### PROBLEM DETAILS:
The line containing "You are a GUI" marks the start; extract exactly from it through the last line of the entries, and omit any pictures.

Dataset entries
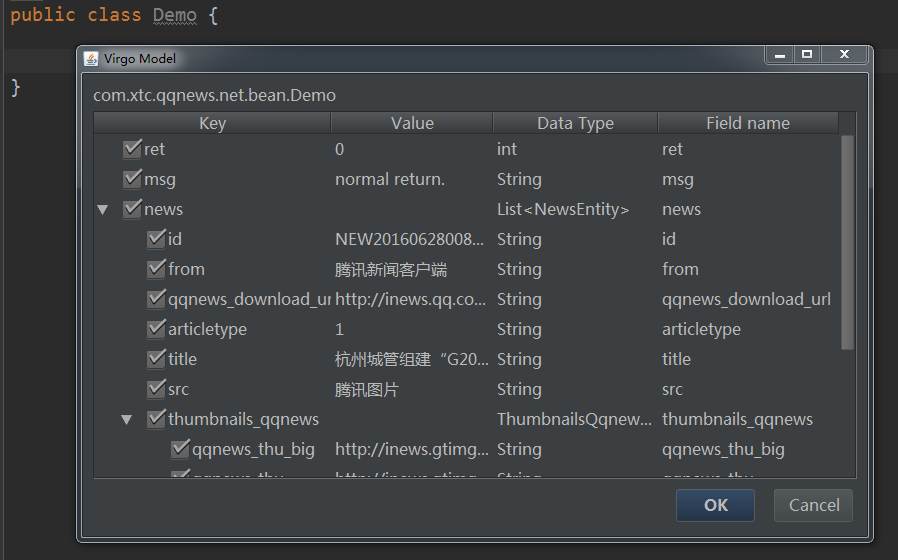The width and height of the screenshot is (898, 560).
Task: Uncheck the title row checkbox
Action: (156, 359)
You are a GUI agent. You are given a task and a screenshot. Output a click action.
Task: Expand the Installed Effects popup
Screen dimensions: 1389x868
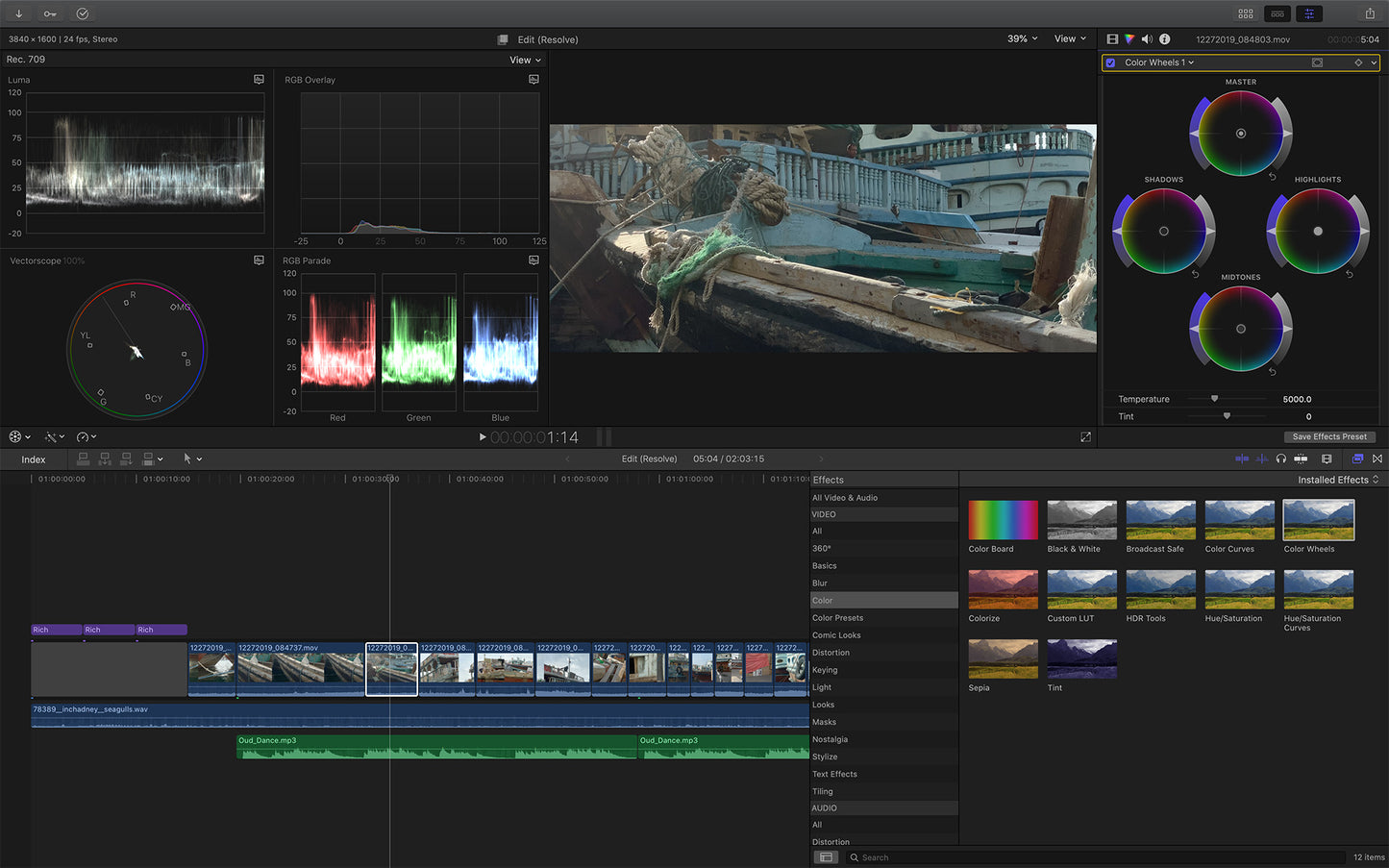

### OUTPUT:
You are a GUI agent. You are given a task and a screenshot. Output a click action.
Task: Expand the Installed Effects popup
Screen dimensions: 1389x868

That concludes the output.